Cell damage as a result of reactive oxygen-containing molecules (known as reactive oxygen species or ROS) activates a pathway in heart cells called the “p38” pathway, which leads to programmed cell death.

p38 signaling

Once Vagnozzi and his colleagues nailed down the function of TNNI3K in heart muscle cells after a heart attack, they deleted the gene that encodes TNNI3K and gave those TNNI3K-deficient mice heart attacks. Interestingly enough, after a heart attack, TNNI3K-deficient mice showed much small dead areas than normal mice. Also, the levels of the other mediators of TNNI3K-induced cell death (e.g., oxygen-containing molecules, p38, ect.) were quite low. This confirms the earlier observations that TNNI3K mediates the death of heart muscle cells after a heart attack, and inhibiting TNNI3K activity decreases the deleterious effects of a heart attack.

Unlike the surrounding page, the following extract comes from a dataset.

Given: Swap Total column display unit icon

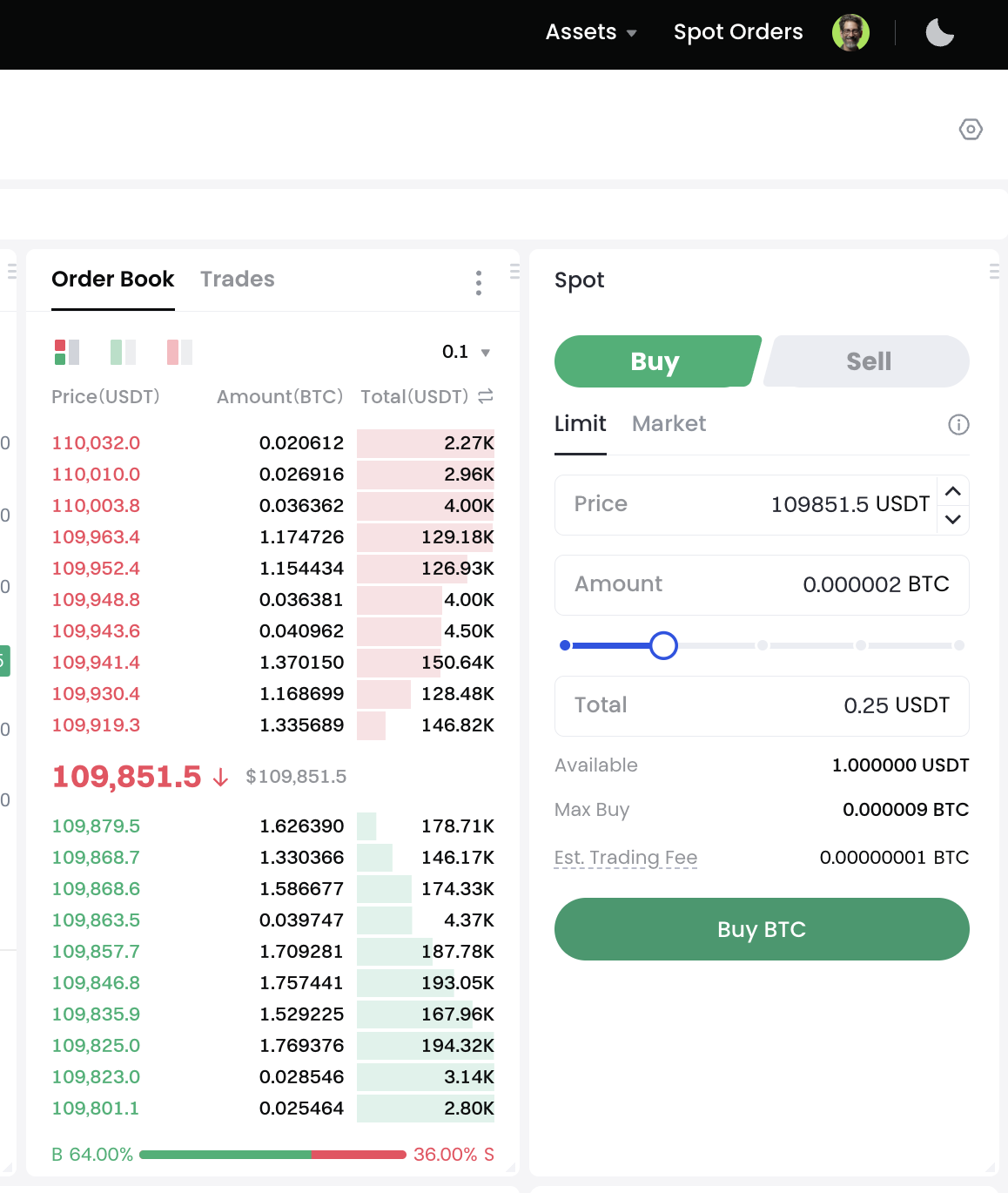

And now for the pièce de résistance – Vagnozzi and his crew synthesized small molecules that inhibited TNNI3K in the test tube. Then they gave mice heart attacks and injected these molecules into the bellies of the mice. Not only were the infarcts, or areas of dead heart muscle cells small in the mice injected with these TNNI3K inhibitors, but the heart of these same mice did not undergo remodeling and did not enlarge, showed reduced scarring, and better ventricular function. This is a proof-of-principle that inhibiting TNNI3K can reduce the pathological effects of a heart attack.

This strategy must be tested in large animals before it can move to human trials, but the strategy seems sound at this point, and it may revolutionize the treatment of heart attack patients.